Content starts

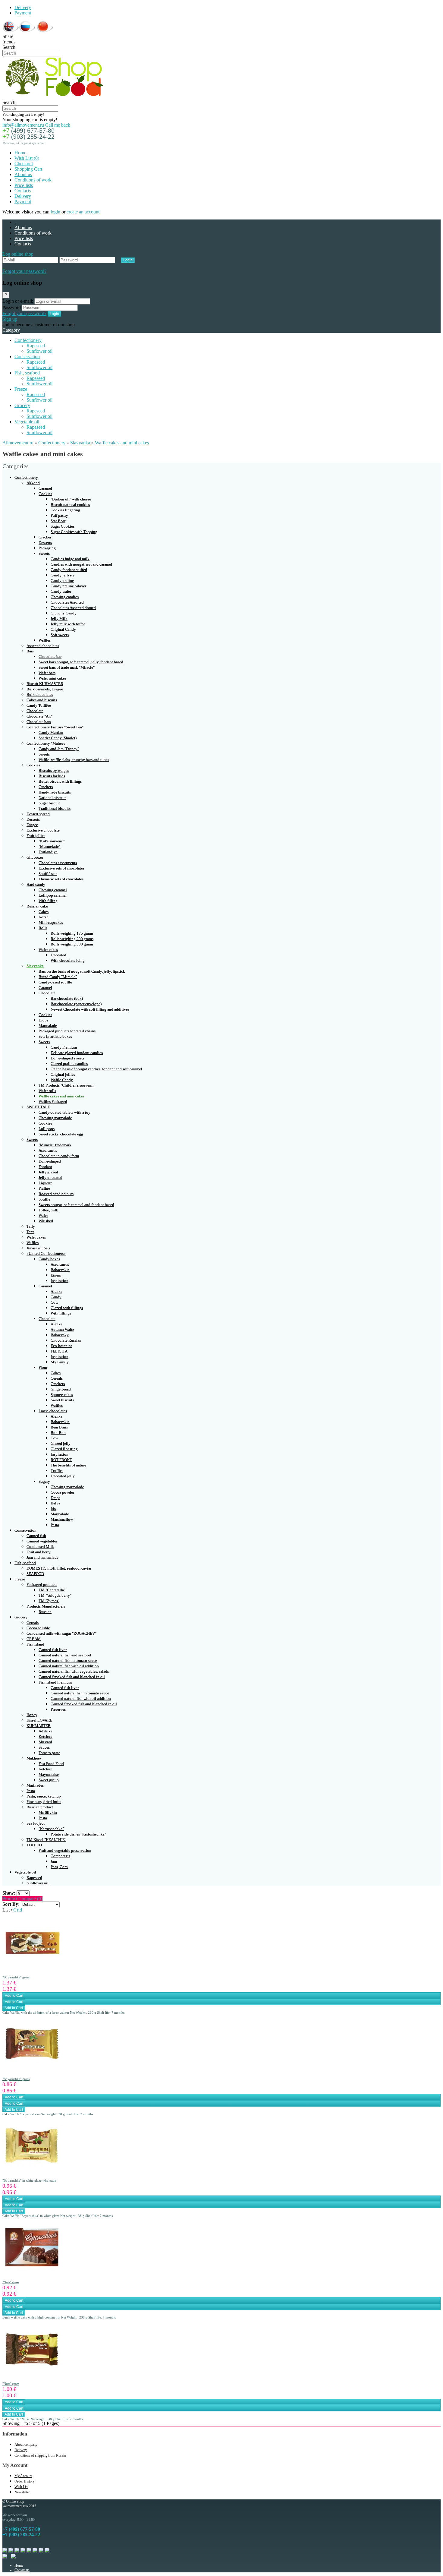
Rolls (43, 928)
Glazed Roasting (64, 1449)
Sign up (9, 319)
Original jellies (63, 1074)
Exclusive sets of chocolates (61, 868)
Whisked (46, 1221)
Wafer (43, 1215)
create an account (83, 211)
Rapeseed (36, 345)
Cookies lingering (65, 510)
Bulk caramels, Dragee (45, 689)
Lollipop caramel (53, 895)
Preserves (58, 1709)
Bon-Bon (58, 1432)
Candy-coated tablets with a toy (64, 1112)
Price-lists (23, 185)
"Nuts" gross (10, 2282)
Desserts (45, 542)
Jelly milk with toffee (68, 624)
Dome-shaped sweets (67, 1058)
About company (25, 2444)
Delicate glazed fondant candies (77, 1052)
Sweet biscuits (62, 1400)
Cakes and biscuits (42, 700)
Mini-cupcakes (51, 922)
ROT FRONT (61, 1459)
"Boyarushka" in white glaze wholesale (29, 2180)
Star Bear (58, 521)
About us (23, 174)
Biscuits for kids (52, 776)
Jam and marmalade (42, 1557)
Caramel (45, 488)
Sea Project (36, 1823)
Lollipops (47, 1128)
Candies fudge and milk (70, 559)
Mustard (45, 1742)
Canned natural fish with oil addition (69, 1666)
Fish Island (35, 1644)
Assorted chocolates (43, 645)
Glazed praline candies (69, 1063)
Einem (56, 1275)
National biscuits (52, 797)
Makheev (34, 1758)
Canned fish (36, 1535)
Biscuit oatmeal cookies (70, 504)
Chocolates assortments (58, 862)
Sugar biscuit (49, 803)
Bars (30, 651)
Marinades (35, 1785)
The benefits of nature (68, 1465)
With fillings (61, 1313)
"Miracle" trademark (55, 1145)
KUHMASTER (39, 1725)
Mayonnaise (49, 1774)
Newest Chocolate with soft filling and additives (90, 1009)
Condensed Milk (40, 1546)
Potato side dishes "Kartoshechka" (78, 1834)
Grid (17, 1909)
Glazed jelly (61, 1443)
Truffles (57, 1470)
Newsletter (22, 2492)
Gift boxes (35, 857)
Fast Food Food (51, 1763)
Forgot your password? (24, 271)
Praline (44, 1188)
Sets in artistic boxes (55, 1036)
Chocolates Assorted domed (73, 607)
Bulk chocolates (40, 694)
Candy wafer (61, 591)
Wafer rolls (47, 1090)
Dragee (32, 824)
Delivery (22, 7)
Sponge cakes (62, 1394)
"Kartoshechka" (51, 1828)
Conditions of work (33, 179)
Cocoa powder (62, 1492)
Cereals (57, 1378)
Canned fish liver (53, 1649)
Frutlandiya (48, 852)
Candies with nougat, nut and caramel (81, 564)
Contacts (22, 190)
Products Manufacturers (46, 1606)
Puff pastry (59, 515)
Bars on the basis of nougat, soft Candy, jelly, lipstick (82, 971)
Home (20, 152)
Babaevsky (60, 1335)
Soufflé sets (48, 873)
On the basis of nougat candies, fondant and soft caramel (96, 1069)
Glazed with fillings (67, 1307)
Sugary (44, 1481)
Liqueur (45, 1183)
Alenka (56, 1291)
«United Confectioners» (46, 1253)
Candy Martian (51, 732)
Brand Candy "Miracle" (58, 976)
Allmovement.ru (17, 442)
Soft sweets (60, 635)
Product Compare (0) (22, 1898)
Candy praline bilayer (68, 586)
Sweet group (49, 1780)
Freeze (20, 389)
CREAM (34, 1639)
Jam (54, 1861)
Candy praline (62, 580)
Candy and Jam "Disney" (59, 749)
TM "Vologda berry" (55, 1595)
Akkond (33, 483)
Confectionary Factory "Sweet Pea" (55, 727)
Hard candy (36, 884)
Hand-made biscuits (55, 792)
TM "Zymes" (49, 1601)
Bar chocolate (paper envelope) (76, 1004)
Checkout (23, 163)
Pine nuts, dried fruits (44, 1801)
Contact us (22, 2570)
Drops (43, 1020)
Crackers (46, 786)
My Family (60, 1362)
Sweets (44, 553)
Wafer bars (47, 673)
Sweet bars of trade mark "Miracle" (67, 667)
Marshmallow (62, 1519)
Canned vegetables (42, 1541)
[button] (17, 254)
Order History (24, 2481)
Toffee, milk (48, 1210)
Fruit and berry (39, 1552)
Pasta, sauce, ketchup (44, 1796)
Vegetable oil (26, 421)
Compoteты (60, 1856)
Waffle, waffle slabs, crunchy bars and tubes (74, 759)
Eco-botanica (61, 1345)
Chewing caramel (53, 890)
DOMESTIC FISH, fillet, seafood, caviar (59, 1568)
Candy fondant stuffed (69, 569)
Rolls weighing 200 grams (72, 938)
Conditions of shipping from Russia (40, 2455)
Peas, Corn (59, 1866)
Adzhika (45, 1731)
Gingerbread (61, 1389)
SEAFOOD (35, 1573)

Content ends

Exercise objective :: The expected output is every entry above, retyped exactly, with the pictures removed.

Written answer ::
Rolls (43, 928)
Glazed Roasting (64, 1449)
Sign up (9, 319)
Original jellies (63, 1074)
Exclusive sets of chocolates (61, 868)
Whisked (46, 1221)
Wafer (43, 1215)
create an account (83, 211)
Rapeseed (36, 345)
Cookies lingering (65, 510)
Bulk caramels, Dragee (45, 689)
Lollipop caramel (53, 895)
Preserves (58, 1709)
Bon-Bon (58, 1432)
Candy-coated tablets with a toy (64, 1112)
Price-lists (23, 185)
"Nuts" gross (10, 2282)
Desserts (45, 542)
Jelly milk with toffee (68, 624)
Dome-shaped sweets (67, 1058)
About company (25, 2444)
Delicate glazed fondant candies (77, 1052)
Sweet biscuits (62, 1400)
Cakes and biscuits (42, 700)
Mini-cupcakes (51, 922)
ROT FRONT (61, 1459)
"Boyarushka" in white glaze wholesale (29, 2180)
Star Bear (58, 521)
About us (23, 174)
Biscuits for kids (52, 776)
Jam and marmalade (42, 1557)
Caramel (45, 488)
Sea Project (36, 1823)
Lollipops (47, 1128)
Candies fudge and milk (70, 559)
Mustard (45, 1742)
Canned natural fish with oil addition (69, 1666)
Fish Island (35, 1644)
Assorted chocolates (43, 645)
Glazed praline candies (69, 1063)
Einem (56, 1275)
National biscuits (52, 797)
Makheev (34, 1758)
Canned fish (36, 1535)
Biscuit oatmeal cookies (70, 504)
Chocolates assortments (58, 862)
Sugar biscuit (49, 803)
Bars (30, 651)
Marinades (35, 1785)
The benefits of nature (68, 1465)
With fillings (61, 1313)
"Miracle" trademark (55, 1145)
KUHMASTER (39, 1725)
Mayonnaise (49, 1774)
Newest Chocolate with soft filling and additives (90, 1009)
Condensed Milk (40, 1546)
Potato side dishes "Kartoshechka" (78, 1834)
Grid (17, 1909)
Glazed jelly (61, 1443)
Truffles (57, 1470)
Newsletter (22, 2492)
Gift boxes (35, 857)
Fast Food Food (51, 1763)
Forgot your password? (24, 271)
Praline (44, 1188)
Sets in artistic boxes (55, 1036)
Chocolates Assorted domed (73, 607)
Bulk chocolates (40, 694)
Candy wafer (61, 591)
Wafer rolls (47, 1090)
Dragee (32, 824)
Delivery (22, 7)
Sponge cakes (62, 1394)
"Kartoshechka" (51, 1828)
Conditions of work (33, 179)
Cocoa powder (62, 1492)
Cereals (57, 1378)
Canned fish liver (53, 1649)
Frutlandiya (48, 852)
Candies with nougat, nut and caramel (81, 564)
Contacts (22, 190)
Products Manufacturers (46, 1606)
Puff pastry (59, 515)
Bars on the basis of nougat, soft Candy, jelly, lipstick (82, 971)
Home (20, 152)
Babaevsky (60, 1335)
Soufflé sets (48, 873)
On the basis of nougat candies, fondant and soft caramel (96, 1069)
Glazed with fillings (67, 1307)
Sugary (44, 1481)
Liqueur (45, 1183)
Alenka (56, 1291)
«United Confectioners» (46, 1253)
Candy Martian (51, 732)
Brand Candy "Miracle" (58, 976)
Allmovement.ru (17, 442)
Soft sweets (60, 635)
Product Compare (0) (22, 1898)
Candy praline bilayer (68, 586)
Sweet group (49, 1780)
Freeze (20, 389)
CREAM (34, 1639)
Jam (54, 1861)
Candy praline (62, 580)
Candy and Jam "Disney" (59, 749)
TM "Vologda berry" (55, 1595)
Akkond (33, 483)
Confectionary Factory "Sweet Pea" (55, 727)
Hard candy (36, 884)
Hand-made biscuits (55, 792)
TM "Zymes" (49, 1601)
Bar chocolate (paper envelope) (76, 1004)
Checkout (23, 163)
Pine nuts, dried fruits (44, 1801)
Contact us (22, 2570)
Drops (43, 1020)
Crackers (46, 786)
My Family (60, 1362)
Sweets (44, 553)
Wafer bars (47, 673)
Sweet bars of trade mark "Miracle" (67, 667)
Marshmallow (62, 1519)
Canned vegetables (42, 1541)
[button] (17, 254)
Order History (24, 2481)
Toffee, milk (48, 1210)
Fruit and berry (39, 1552)
Pasta, sauce, ketchup (44, 1796)
Vegetable oil (26, 421)
Compoteты (60, 1856)
Waffle, waffle slabs, crunchy bars and tubes (74, 759)
Eco-botanica (61, 1345)
Chewing caramel (53, 890)
DOMESTIC FISH, fillet, seafood, caviar (59, 1568)
Candy fondant stuffed (69, 569)
Rolls weighing 200 grams (72, 938)
Conditions of shipping from Russia (40, 2455)
Peas, Corn (59, 1866)
Adzhika (45, 1731)
Gingerbread (61, 1389)
SEAFOOD (35, 1573)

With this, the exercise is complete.